As the government policy is to be changed to make it easier for white couples to adopt black and ethnic minority children, here, two people describe their experience of this policy.
"I was adopted when I was two years old.
"My mother literally found me. She walked in and saw me as a baby.
"I looked up and smiled, and she said 'that's my new child'.
"She then went back to my father and said 'how would you like to expand the family?' and he said, 'yes'.
"They thought it would be relatively straight forward but instead they were met with a barrage of obstacles and difficulties from social services because they were white.
"They were told that they wouldn't know how to do my hair, wouldn't know what food I would like, and they wouldn't know what my culture is.
"I'm brought up in the UK so I'm British, that should be my culture.
"My mother had more of a stigma as it was always assumed she'd had an affair with a black man.
"But my parents were always open, and gave me much information about my birth mother.
"I feel very blessed and very lucky to have had the childhood that I've had.
"The alternative would have been residential care. I'm sure there's great children's homes, but it's not the same as having a loving, nurturing family.
"It's absolutely bonkers. Why should the colour of someone's skin, or their eye colour, or their hair colour, be a barrier to having a loving family?
"I would feel it would be ridiculous if I was wearing tribal African gear while walking around Teddington.
"It's actually quite racist."
"I have two Mexican children as we couldn't adopt within this country.
"We wanted to adopt and we knew that there were thousands of children in the UK who are looking for a permanent, stable home, so we rang up the council to apply for adoption and we were denied the possibility to even apply to adopt because we were white.
"We were told all of the children available for adoption in that council at that specific point in time were all black or mixed race and given that we are white and there was a cap on the number of white couples who could adopt black or mixed-race children, we couldn't adopt.
"It was devastating.
"Not so much for us which of course was really sad, it was much more for the children that we knew of that were in care and looking for a stable home that we were able to offer.
"We just wanted a child.
"The paradox is that in the same conversation we were told that we could consider international adoption knowing full well that the children were likely to be from a different ethnicity anyway.
"We were therefore approved to adopt from Mexico where we adopted two children.
"It's worked out really well.
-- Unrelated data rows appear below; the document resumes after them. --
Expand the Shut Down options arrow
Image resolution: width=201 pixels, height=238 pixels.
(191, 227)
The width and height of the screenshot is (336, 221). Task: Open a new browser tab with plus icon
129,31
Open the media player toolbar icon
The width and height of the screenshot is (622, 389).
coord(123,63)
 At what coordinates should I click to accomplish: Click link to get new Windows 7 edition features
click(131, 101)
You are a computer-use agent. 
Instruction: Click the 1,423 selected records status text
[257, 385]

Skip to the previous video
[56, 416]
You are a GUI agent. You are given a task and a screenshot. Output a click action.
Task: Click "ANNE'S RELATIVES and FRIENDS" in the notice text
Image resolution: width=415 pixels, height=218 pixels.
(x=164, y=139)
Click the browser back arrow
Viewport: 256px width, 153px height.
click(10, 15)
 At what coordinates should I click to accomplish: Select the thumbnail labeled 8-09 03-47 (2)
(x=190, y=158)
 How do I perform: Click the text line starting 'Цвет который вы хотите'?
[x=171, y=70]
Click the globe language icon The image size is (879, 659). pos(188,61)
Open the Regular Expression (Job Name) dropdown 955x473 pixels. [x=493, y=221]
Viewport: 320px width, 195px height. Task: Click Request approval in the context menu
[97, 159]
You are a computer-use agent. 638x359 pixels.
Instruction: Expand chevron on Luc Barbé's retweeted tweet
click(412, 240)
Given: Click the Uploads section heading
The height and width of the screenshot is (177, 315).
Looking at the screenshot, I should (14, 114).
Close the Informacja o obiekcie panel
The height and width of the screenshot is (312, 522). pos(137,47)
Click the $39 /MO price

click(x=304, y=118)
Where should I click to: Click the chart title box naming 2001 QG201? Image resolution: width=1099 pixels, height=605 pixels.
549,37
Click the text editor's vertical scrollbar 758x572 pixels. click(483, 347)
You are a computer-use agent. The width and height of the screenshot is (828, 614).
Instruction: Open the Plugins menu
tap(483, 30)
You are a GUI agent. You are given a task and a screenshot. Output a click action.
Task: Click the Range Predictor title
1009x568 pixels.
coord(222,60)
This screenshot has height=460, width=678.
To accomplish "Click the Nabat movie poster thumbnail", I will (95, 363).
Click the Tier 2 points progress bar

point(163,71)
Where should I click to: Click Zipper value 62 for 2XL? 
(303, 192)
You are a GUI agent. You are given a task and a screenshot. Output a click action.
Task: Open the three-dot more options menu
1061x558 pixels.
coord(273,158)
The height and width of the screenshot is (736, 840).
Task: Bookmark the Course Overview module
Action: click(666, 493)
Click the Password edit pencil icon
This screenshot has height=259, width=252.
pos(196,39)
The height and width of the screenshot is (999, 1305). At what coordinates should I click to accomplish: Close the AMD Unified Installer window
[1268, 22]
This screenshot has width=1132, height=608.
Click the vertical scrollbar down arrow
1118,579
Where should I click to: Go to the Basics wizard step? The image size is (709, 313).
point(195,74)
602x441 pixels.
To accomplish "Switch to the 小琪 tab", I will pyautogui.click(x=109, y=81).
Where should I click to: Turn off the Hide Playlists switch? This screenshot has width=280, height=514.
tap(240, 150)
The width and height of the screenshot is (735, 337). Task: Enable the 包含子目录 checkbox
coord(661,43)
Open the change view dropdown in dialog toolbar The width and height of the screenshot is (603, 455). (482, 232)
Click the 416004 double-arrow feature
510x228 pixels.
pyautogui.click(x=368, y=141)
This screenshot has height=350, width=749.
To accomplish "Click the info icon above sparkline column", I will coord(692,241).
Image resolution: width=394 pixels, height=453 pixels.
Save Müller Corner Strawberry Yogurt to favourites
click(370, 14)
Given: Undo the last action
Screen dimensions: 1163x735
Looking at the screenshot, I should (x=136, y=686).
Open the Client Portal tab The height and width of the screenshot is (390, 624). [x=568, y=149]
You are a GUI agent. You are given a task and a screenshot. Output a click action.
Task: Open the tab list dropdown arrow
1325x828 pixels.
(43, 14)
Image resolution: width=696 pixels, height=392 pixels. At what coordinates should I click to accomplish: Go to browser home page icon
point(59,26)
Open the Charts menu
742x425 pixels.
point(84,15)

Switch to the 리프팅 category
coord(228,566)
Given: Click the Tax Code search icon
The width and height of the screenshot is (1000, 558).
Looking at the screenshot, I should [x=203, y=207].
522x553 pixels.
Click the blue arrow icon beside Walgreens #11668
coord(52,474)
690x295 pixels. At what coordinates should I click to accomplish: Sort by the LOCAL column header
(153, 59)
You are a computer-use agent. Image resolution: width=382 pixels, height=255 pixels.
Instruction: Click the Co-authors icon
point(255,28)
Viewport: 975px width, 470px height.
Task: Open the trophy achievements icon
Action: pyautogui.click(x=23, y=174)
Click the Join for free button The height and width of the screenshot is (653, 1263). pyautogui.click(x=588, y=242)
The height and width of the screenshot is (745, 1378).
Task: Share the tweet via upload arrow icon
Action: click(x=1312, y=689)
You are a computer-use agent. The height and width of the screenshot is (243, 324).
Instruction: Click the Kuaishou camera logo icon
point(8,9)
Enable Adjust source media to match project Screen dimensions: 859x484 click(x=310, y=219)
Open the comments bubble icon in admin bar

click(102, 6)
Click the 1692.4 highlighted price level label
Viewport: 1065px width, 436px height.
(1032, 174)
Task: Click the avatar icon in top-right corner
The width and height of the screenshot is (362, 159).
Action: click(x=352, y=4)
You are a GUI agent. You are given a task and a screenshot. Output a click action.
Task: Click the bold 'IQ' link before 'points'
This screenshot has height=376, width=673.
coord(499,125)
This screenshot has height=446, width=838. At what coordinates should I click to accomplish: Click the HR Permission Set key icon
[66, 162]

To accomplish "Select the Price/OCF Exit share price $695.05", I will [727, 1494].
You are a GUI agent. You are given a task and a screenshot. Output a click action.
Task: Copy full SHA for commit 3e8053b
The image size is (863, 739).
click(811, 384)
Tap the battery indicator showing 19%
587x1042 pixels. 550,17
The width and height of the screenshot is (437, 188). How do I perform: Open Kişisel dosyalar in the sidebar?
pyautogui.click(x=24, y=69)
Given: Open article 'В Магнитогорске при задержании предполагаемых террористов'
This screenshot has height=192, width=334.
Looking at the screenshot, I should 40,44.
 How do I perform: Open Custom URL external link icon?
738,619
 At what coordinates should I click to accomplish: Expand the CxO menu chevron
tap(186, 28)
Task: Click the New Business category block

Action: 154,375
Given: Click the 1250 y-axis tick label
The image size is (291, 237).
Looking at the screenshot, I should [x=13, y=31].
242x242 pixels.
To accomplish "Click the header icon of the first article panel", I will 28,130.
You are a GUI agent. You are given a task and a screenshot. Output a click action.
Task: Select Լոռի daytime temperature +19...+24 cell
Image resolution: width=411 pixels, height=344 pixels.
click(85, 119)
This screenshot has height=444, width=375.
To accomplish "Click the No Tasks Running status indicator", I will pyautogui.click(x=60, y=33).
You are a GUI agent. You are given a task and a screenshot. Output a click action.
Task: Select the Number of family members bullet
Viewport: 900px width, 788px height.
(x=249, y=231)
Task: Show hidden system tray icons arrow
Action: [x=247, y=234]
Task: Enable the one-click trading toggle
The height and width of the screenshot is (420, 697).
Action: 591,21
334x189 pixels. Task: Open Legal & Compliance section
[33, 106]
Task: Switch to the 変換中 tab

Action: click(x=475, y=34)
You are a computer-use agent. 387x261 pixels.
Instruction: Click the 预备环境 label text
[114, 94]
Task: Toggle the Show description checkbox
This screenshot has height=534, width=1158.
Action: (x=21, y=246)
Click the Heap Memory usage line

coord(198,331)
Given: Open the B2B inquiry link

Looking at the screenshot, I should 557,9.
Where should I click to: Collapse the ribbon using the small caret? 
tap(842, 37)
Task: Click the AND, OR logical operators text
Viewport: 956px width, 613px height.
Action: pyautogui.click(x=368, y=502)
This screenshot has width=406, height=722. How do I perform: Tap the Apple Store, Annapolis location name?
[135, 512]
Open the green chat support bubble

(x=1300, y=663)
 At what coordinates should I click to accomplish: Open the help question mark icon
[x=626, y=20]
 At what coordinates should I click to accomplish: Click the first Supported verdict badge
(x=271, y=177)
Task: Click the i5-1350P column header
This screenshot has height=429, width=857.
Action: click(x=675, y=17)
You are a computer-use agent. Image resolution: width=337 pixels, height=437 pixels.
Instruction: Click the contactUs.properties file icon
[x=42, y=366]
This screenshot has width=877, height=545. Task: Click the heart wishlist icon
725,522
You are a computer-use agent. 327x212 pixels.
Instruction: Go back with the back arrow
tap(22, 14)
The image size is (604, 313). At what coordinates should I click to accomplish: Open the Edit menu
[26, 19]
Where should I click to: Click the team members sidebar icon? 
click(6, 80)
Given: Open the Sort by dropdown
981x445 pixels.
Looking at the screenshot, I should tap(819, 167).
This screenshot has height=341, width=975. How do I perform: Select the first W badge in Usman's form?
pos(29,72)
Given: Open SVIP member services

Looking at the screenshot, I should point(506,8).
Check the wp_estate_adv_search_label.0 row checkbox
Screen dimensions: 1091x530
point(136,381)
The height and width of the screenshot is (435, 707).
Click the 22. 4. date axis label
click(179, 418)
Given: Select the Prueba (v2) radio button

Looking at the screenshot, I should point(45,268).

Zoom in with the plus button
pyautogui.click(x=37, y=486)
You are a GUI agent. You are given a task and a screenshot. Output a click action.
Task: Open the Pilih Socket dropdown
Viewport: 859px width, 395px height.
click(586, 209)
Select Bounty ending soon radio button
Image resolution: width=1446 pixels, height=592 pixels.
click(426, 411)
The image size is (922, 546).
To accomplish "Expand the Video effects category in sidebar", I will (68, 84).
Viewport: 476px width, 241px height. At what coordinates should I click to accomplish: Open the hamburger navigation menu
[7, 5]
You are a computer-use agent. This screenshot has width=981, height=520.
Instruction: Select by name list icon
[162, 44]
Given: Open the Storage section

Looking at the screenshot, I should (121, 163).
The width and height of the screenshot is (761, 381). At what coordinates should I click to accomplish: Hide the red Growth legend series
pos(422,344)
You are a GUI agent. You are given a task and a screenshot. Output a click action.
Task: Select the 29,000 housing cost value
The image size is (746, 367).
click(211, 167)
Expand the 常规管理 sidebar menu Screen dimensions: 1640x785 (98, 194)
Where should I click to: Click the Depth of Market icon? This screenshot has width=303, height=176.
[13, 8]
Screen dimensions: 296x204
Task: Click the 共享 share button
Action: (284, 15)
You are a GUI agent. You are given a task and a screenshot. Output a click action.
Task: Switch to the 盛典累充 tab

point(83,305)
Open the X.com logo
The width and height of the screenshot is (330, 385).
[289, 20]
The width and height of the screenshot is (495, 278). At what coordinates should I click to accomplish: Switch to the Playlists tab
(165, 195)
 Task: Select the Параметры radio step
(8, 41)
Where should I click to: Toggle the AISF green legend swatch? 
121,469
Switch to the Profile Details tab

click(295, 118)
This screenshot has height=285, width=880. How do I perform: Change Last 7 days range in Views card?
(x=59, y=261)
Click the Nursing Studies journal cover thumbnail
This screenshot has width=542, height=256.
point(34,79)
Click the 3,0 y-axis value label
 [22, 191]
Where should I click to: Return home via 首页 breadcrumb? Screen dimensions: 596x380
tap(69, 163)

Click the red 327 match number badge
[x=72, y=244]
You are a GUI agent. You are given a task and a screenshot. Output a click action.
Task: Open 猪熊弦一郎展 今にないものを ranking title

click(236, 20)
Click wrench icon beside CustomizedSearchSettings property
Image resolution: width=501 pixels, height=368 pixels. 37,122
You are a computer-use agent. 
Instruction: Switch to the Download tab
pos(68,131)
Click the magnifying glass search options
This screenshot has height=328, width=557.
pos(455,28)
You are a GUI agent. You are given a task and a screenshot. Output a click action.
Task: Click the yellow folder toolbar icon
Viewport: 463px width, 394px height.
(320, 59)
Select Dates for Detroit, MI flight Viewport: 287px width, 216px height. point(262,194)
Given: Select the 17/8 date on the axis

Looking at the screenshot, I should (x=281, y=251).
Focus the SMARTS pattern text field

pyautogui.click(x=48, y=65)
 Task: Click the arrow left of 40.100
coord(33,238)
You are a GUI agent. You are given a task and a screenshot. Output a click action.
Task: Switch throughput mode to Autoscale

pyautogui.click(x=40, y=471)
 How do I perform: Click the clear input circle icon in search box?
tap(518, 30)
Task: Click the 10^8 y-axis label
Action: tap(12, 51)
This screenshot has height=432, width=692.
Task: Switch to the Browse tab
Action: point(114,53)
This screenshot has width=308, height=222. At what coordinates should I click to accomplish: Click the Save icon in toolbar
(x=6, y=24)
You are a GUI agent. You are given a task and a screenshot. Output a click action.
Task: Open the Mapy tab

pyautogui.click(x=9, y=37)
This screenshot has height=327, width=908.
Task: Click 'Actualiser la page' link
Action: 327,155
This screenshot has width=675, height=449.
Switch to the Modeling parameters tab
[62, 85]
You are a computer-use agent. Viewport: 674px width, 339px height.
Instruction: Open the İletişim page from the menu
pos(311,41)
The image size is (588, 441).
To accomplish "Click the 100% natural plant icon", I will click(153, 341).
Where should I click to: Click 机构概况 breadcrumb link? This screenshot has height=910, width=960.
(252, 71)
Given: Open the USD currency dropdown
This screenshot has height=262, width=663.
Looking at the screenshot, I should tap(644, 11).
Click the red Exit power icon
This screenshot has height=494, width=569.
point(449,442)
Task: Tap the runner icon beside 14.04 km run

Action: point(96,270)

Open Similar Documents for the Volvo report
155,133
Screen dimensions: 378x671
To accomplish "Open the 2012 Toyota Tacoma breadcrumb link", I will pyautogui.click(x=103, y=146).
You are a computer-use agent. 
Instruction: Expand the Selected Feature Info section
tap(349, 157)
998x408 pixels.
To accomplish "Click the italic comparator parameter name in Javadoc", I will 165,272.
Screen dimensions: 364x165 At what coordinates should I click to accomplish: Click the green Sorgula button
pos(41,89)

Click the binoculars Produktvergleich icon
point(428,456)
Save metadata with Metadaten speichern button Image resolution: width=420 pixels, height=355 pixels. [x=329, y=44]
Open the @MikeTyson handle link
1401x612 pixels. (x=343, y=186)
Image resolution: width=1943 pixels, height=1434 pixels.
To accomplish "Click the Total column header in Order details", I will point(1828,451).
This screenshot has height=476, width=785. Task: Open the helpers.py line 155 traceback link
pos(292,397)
The process itself was grilling and harrowing but the children are wonderful and we're really happy now.
"The situation is that at the moment there are children looking for a permanent family who are non white, and the majority of perspective parents are white so in an ideal world you would want to tick all the right boxes and make the perfect match but we don't live in an ideal world.
"Therefore the solution can't be sending prospective parents abroad and leaving the children in foster care until they're teenagers.
"I've met hundreds of parents who have found themselves in a similar position.
"I feel sad that I couldn't adopt a child in this country yet I am overjoyed with my children.
"But hopefully, given the new guidelines, maybe it'll happen in the future."